András: Yeah, high school. But I kept saying that we should get a dodgy banger or something and just go. I’m a born adventurer at heart, and love driving too. As for our expectations…we expected ourselves to complete the challenge, that’s all. We tried to get a car as cheaply as possible, any old rustbucket would do basically. In the end we found one for 120.000 Fts ($450), and well, prayed that it would make it to the end.
And how did reality compare to your expectations?
Ádám: I hadn’t expected it to be quite this amazing to be honest, it was a great surprise that it turned out to be this fab. I thought it would be sleeping in tents and roughing it all the way. But no, it was, well organised and totally awesome.
What was the scariest part? Did you encounter any bears?
Ádám: No, no bears, but the time it started to dawn on us that 4WD in itself was not going to cut it, but we need proper height too. I did fret a bit that the terrain was going to be like that all the way, but thankfully it wasn’t.
András: I think Ádám had another one, a close shave when he was in the middle of overtaking a pickup truck, and they were going side by side at the same speed for a quite a while when a bus suddenly turned up heading in the opposite direction, hurtling straight for us.
Where was this?
Ádám: This was still in Georgia.
What were the highlights of the rally for you?
András: For me, it was the view, the wide open spaces, where you could see the horizon all around, and the villages we passed through. That, and the mountains in Georgia, and Karabakh, they were basically just begging to be photographed. And the locals everywhere. This was also a surprise because I’d read that Georgians aren’t the most sociable of people. When we broke down and went to the wrong garage, the local lads came and took us to the right one, and explained to the mechanics what the problem was. They stayed with us for five hours, and wouldn’t accept a cent at the end.

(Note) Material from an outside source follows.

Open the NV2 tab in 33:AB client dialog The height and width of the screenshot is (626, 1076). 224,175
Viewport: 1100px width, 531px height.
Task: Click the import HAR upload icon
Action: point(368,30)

Ok, next up: Describe Caucasian Challenge with a single word.
Ádám: A single word. Hmm…It’d be tempting to say „dangerous”, but that wouldn’t be quite right. Oh, yeah, that’s the one, definitely: „challenging”. Pitching a tent that evening out in the middle of nowhere…
András: Yeah, challenging does cover it. Like when we had to find our way in the pitch dark, we had no idea even whether we were on a dirt road or up to our tires in muddy water. And then when we pulled the tent out, it was full of frogs, and when we thought we’d found a nice grassy patch to pitch it on, only to discover it was borderline quicksand marshland…
As an outsider, I’d also mention the time you woke up to a surprise in Kutaishi…
Ádám: Ah yes, we woke up to these people leaning against the car, selling their parsley and dill and marrows all around us.
András: I was jolted awake by the dull thump of a sack of peppers hitting the car. For a minute, I actually thought I’d dreamt it all.
What advice would you give to those who’ll take the Caucasian challenge next year?
Ádám: Don’t scrimp on the car. It could backfire badly.
András: And get car with big subspace. In some situations it could make all the difference.